Seperti anak-anak saya, saya mulai bertanya-tanya siapa yang akan ada di sana dan apa yang akan ada di sana ketika kami mengunjungi Gaza selanjutnya?
Peluru dari drone Hermes buatan Israel dapat menembus ruang udara Gaza yang tidak dilindungi dan menghancurkan nyawa dalam hitungan detik. Rudal “tembak dan lupakan” dapat mengenai target pada jarak lebih dari 2,5km di langit, sehingga ketika ditembakkan, tidak ada yang tahu akan datang. Warga sipil yang sedang beraktivitas tewas seketika karena tidak ada yang melindungi mereka.
Tidak ada pesawat tempur Yordania, Inggris, Perancis, atau Amerika yang dikerahkan dalam pertahanan terhadap 50 wanita yang terbunuh setiap hari selama 200 hari terakhir oleh Israel. Namun mereka semua bergerak cepat untuk melindungi Israel dari drone Iran yang butuh delapan jam untuk mencapai wilayahnya, banyak bahkan tidak sampai ke sana. Satu-satunya metode pengiriman serangan dari Iran yang lebih lambat mungkin akan menggunakan unta melalui padang gurun.
Namun kini dunia telah mengalihkan fokusnya ke Iran. Israel kembali dijadikan korban. Tidak ada yang membicarakan hak bela diri warga Palestina yang mengalami genosida dan kejahatan kemanusiaan.
“Tembak dan lupakan” di Gaza tampaknya menjadi kebijakan global.
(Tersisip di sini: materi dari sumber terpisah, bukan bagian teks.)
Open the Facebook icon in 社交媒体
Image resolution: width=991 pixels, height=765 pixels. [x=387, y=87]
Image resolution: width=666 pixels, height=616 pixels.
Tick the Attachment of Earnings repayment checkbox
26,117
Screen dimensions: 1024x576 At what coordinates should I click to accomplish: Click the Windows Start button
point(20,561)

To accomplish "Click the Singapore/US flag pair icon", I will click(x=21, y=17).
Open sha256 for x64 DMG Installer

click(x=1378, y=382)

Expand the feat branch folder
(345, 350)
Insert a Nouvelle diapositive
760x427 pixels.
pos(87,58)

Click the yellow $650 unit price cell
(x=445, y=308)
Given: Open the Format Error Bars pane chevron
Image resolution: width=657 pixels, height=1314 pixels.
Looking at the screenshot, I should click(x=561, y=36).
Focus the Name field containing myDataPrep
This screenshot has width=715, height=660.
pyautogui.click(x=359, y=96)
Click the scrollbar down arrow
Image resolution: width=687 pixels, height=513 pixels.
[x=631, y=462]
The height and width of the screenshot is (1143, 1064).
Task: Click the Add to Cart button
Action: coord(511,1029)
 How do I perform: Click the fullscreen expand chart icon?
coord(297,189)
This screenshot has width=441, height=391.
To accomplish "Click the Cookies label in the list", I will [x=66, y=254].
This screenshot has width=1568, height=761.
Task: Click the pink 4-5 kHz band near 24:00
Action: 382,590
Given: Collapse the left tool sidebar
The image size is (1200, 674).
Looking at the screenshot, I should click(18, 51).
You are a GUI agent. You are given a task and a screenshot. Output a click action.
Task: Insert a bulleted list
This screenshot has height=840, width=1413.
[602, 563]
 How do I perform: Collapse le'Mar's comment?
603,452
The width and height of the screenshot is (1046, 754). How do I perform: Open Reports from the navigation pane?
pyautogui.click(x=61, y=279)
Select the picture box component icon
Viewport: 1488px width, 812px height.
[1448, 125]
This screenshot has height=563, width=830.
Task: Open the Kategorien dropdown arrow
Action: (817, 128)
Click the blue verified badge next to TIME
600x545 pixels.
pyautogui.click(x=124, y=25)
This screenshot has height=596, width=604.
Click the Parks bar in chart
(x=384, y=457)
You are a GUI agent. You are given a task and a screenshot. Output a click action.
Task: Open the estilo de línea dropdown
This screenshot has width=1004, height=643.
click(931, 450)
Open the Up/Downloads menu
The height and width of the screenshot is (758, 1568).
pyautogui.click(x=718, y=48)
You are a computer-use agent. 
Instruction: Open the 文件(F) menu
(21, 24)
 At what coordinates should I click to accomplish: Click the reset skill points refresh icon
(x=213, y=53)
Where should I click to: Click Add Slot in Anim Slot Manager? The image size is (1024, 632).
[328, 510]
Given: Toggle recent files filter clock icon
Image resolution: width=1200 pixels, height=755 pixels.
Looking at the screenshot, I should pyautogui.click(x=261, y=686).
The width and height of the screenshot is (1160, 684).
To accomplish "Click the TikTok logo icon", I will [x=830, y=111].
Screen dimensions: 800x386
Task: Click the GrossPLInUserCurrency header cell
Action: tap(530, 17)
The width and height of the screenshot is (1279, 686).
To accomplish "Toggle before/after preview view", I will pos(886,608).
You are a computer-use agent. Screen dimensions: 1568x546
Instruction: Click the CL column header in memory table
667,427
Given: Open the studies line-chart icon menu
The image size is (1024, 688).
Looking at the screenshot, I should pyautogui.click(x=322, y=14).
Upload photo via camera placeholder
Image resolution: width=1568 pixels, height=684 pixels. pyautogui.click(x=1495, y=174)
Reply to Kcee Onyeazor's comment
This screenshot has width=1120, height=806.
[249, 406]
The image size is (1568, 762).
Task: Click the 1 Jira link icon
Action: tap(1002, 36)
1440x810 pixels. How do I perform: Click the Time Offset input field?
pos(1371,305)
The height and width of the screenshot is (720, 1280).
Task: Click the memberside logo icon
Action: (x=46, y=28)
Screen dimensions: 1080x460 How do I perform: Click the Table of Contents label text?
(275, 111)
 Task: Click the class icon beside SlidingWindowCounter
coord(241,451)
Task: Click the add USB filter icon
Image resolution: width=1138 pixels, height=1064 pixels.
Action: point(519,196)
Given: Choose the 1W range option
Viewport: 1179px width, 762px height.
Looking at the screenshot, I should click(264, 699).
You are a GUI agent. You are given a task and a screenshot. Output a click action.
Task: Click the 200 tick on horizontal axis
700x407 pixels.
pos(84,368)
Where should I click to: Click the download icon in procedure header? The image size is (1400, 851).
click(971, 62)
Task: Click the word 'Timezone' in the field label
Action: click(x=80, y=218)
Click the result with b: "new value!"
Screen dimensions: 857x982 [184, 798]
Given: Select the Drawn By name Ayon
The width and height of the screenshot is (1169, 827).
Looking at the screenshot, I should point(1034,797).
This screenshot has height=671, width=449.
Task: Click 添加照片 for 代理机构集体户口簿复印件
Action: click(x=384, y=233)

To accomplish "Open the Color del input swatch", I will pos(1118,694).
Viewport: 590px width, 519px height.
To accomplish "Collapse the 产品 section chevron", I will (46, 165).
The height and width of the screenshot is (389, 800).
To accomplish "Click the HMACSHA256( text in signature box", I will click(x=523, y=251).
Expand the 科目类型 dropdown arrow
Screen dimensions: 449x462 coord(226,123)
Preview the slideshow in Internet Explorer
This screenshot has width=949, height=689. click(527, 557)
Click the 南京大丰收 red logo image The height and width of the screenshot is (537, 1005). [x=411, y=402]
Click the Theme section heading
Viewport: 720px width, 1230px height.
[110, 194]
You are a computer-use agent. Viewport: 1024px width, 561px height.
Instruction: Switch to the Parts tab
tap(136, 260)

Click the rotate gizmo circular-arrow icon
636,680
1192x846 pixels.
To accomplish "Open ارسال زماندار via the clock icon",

Namun seruan saya teguh adalah dunia tidak boleh melupakan. Orang-orang baik di seluruh dunia sedang berusaha memastikan bahwa mereka yang bertanggung jawab atas kejahatan ini dan mereka yang menyediakan senjata kepada mereka akan diadili dan dihantui oleh bayangan keadilan selama sisa hidup mereka.
Pendapat yang terdapat dalam artikel ini adalah pendapat penulis dan tidak selalu mencerminkan sikap editorial Al Jazeera.